> **Exercise aim**: Return all lines of the listing below that carry the word "Collapse".

------ Provided entries

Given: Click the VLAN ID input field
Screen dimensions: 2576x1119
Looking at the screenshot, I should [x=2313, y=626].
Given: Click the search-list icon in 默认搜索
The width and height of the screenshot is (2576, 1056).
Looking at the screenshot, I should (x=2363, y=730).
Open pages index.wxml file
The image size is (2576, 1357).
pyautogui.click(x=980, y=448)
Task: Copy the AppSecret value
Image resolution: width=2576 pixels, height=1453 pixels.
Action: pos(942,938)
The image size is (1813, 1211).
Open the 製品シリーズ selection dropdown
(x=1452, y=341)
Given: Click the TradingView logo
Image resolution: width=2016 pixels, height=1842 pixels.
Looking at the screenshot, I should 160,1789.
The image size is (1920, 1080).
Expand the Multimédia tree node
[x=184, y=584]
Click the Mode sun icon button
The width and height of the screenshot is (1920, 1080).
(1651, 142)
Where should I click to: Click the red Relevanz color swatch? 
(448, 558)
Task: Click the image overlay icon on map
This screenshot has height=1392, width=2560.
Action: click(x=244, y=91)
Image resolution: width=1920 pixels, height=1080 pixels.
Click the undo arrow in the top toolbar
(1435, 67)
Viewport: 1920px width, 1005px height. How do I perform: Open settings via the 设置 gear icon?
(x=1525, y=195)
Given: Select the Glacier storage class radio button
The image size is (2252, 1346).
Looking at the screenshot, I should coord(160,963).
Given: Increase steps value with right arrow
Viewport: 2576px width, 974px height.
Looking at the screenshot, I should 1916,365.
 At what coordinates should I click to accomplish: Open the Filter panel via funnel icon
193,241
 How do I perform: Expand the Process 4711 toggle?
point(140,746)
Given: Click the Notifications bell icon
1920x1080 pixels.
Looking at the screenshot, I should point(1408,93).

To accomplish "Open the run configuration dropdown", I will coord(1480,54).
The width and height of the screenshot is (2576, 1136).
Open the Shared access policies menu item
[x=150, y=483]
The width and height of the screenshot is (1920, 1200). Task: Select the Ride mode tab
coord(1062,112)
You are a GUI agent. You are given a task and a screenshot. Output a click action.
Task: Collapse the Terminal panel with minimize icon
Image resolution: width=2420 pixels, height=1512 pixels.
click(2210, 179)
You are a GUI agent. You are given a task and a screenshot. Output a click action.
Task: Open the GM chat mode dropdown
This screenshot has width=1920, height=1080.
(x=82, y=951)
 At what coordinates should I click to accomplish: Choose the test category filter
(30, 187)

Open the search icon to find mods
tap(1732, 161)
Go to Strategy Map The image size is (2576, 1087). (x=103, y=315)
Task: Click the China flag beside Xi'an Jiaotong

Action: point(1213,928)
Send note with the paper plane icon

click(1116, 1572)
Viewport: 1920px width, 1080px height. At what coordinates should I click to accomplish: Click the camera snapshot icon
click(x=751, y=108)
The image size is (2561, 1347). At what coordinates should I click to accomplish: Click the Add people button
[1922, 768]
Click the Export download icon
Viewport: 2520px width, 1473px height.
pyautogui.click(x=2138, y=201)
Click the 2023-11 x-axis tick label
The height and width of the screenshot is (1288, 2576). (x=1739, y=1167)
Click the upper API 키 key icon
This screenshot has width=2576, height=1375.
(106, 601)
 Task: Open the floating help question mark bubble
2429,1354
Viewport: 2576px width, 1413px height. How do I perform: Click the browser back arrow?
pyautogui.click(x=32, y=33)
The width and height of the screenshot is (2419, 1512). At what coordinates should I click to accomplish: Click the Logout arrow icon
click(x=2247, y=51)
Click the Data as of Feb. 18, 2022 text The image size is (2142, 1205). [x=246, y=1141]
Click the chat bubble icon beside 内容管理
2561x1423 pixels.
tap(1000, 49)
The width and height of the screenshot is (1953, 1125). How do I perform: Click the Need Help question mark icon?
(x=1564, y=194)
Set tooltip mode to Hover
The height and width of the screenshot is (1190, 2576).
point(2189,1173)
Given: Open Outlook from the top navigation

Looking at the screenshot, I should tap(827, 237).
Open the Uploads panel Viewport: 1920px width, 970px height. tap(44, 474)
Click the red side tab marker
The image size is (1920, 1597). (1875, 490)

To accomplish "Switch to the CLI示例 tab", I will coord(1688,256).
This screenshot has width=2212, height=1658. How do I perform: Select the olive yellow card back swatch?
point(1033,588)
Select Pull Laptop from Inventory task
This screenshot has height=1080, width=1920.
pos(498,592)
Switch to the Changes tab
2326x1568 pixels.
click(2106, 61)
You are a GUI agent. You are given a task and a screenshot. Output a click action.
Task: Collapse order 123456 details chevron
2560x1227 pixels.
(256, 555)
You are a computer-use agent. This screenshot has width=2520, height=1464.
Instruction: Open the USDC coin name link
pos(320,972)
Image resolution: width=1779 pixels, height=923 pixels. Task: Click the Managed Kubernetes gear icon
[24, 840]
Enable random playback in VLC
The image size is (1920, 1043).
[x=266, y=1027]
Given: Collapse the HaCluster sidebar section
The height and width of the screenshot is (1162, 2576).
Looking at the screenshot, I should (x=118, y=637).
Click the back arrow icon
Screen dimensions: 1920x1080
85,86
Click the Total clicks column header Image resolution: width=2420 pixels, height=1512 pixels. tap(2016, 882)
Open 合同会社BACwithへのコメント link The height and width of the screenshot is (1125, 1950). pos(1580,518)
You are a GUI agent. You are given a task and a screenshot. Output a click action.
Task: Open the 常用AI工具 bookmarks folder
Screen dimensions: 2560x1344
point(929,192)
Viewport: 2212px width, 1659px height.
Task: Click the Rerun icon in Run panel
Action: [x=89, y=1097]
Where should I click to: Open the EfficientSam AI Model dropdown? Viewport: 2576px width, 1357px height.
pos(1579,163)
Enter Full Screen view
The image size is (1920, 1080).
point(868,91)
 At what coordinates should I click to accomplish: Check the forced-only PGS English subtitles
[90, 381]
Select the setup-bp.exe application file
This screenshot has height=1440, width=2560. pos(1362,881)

------------

> **Solution for this task**:
Task: Collapse the Terminal panel with minimize icon
Task: Collapse order 123456 details chevron
Given: Collapse the HaCluster sidebar section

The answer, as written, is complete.